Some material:
——
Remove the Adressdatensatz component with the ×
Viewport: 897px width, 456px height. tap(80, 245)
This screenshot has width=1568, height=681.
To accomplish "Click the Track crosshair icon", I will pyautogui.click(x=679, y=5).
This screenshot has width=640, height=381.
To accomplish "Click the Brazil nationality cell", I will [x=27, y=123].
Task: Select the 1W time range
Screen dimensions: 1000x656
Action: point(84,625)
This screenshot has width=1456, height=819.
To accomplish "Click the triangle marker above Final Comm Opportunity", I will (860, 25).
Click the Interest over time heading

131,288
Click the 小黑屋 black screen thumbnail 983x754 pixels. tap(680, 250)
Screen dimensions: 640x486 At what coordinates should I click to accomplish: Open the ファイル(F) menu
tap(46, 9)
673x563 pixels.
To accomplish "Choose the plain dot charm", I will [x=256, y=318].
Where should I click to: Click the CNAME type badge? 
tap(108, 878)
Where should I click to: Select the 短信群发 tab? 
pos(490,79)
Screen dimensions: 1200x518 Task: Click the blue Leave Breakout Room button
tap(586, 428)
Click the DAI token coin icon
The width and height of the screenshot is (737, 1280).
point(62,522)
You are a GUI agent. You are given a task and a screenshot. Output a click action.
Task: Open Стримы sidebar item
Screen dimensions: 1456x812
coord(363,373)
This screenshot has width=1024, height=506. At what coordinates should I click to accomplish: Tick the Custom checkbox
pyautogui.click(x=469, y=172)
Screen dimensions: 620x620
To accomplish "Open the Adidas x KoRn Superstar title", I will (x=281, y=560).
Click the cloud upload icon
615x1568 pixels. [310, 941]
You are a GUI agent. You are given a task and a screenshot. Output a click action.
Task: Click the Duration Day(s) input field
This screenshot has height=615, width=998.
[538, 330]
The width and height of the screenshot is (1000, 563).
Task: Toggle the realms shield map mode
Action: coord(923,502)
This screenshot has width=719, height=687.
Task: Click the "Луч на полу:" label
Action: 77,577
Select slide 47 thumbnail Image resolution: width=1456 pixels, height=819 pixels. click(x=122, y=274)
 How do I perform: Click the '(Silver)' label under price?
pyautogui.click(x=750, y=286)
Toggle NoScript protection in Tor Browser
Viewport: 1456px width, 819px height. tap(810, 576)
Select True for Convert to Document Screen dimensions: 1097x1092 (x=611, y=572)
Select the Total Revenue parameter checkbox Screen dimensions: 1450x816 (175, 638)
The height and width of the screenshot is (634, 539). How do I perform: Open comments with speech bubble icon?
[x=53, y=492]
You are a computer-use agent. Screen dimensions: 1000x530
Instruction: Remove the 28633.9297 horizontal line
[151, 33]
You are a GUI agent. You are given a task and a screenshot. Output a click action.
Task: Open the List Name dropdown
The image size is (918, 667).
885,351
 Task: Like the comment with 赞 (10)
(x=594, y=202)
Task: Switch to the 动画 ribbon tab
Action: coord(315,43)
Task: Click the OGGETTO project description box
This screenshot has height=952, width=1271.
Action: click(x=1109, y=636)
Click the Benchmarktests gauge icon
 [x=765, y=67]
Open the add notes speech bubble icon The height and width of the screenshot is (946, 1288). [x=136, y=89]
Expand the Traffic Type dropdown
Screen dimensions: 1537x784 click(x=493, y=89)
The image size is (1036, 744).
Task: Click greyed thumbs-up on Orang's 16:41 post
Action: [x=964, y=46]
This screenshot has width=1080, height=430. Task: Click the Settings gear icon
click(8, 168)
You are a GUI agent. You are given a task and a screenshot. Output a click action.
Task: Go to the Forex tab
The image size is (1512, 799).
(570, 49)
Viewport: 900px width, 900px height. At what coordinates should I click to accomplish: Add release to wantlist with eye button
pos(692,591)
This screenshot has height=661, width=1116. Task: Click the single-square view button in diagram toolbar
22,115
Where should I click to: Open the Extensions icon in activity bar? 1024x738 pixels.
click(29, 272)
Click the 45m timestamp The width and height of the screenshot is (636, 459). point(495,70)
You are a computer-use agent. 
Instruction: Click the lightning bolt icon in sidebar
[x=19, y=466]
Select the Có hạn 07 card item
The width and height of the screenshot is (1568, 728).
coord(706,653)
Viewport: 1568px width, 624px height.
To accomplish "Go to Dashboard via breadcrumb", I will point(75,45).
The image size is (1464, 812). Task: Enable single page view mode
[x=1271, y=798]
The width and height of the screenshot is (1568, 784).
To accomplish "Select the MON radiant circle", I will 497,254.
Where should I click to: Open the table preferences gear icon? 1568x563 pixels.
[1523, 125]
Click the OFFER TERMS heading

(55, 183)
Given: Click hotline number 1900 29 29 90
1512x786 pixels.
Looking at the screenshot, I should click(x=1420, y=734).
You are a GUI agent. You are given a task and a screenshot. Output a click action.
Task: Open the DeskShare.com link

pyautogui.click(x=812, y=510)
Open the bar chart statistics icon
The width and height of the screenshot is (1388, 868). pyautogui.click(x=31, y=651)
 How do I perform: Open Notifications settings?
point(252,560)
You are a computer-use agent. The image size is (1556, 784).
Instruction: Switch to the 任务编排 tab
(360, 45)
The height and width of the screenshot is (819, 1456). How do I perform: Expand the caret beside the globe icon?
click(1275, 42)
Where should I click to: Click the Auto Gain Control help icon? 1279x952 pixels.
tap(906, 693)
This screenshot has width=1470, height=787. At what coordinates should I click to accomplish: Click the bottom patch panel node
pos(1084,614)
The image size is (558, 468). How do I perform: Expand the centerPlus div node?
——
Requirement:
Write out the material above exactly, everything from its first line down to the line containing "will [x=27, y=123].", including both of those lines.

Output for this exercise:
Remove the Adressdatensatz component with the ×
Viewport: 897px width, 456px height. tap(80, 245)
This screenshot has width=1568, height=681.
To accomplish "Click the Track crosshair icon", I will pyautogui.click(x=679, y=5).
This screenshot has width=640, height=381.
To accomplish "Click the Brazil nationality cell", I will [x=27, y=123].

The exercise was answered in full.